Los mismos instrumentos con los que se ha tocado rumba lo demuestran: desde un par de cucharas sobre una gaveta hasta la puerta de un escaparate. De aquellos barrios llenos, sí, de negros, mulatos y blancos pobres, han salido congas para adueñarse de las calles de las ciudades a contrapelo del gusto prejuiciado de los burgueses «fistos» y de los aspirantes a ello.

La vieja colonialidad impuso una estratificación social cuyo rostro aún asoma y que influyó en las prácticas musicales que había que hacer casi clandestinamente cuando los tambores eran perseguidos por la policía y quienes los tocaban eran encarcelados por brujos, transgresores groseros de la moralidad y las buenas costumbres y otras acusaciones.

Nos trataron de acostumbrar a que rumba, negritud y peligro social marcharan de la mano, con lo cual se cavaba cada vez más hondo en los abismos que habían segregado a los cubanos a pesar de las historias de la guerra de independencia y de una pobreza que nos homogeneizaban. «Ripiarse» en una rumba llegó a ser para algunos el acto catártico que se llevaba a cabo en la clandestinidad de solares y barrios populares para después «limpiarse» en los salones burgueses de tono décimónico.
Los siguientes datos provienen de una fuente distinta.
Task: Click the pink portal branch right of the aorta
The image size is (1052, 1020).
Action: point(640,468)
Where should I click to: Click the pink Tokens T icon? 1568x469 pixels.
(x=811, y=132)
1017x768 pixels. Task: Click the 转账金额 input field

Afortunadamente la rumba ha sido considerada en nuestros días como patrimonio y orgullo de nuestro ser cubano. Forma parte de nuestras tradiciones pero, necesariamente, toda tradición tiene sus pies en el pasado para funcionar en el presente de muy diversas maneras. Preservamos una tradición o no de acuerdo con la conciencia que tengamos de cuán útil pudiera resultarnos hoy para reafirmarnos.

No basta solo con declararla patrimonio nacional y llevar esa definición como un adorno en la camisa. Si no trabajamos para que se perpetúe no solo en sus formas más antiguas, sino también acogida por la creatividad de nuestros jóvenes, puede perderse en lontananza o ser una práctica cultural esencial lenta y culpablemente sustituida por musiquitas de moda.